Indonesian students invited by Australian government to study local cattle production
HANDPICKED students from Indonesia are invited to do a short professional course on the local cattle industry as part of the Australia Awards program. Jonathan Lian has the story.
Animal agriculturalists and scientists from Indonesia have been selected by the Australian government to undertake a local course in professional cattle production.
This student exchange program is part of the Australian Indonesian Red Meat Partnership, a bilateral agreement between the two neighbouring countries’ cattle industries.
Dr Gareth Kelly from the University of New England believes this international training will aid the Australian and Indonesian livestock sectors. He also said this exchange program is not limited to only Indonesian students.
“We have done student exchanges with many different countries around the world,” he added. “In the past, we had students from various African countries come to study with us.”
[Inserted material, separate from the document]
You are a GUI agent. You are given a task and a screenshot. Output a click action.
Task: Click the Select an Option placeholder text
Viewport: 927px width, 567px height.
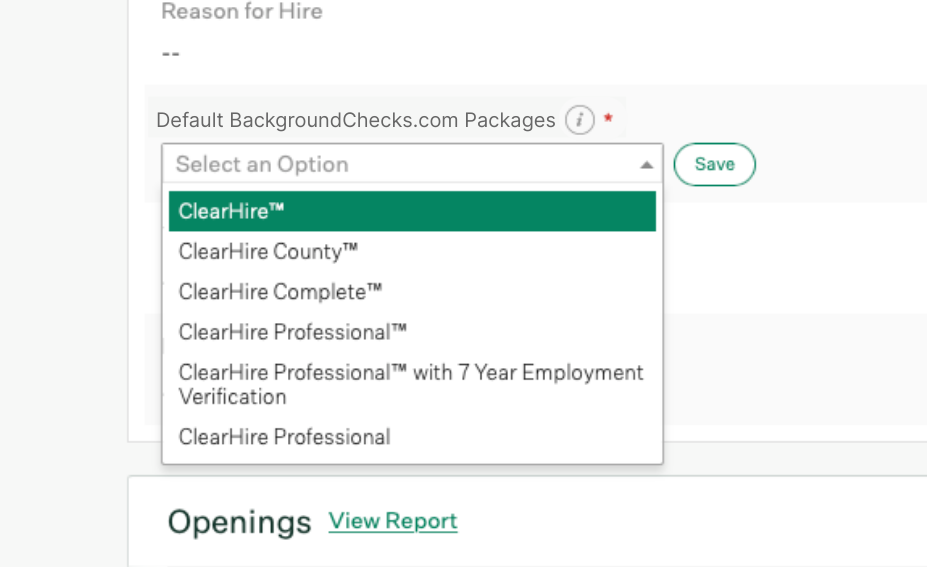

The current exchange program offered by agricultural colleges in Queensland and New South Wales aims to familiarise Indonesian students with the local livestock sector. As part of this course, students will learn about cattle handling, marketing, and domestic production.
According to Dr Kelly, the program aims to strengthen agricultural ties between the two neighbouring nations.
“This will deepen the relationship between Indonesian and Australian farmers.” he said. “Through this experience, we promote international partnerships with local cattle ranchers and businesses.”
As part of their training, Indonesian students will have a chance to work on Australian farms and learn more about cattle welfare.
“We want to give our participants appropriate skills and knowledge in the field,” Dr Kelly said.
“Students will be taken to farms in Armidale and experience the farming there as part of their diplomas.”
While this exchange program begins in May, Animal Liberation Victoria hopes the arriving students will respect animal rights and work towards ending animal exploitation.
“The new students should see animals not as a career path but living beings respected in their own right,” said Kristin Leigh, a representative within the organisation.
“We would always work towards a world where animals are free from exploitation.”
The 12 week program will be run first at New South Wales’ University of New England (UNE) and then at Queensland’s Longreach and Emerald-based agricultural colleges.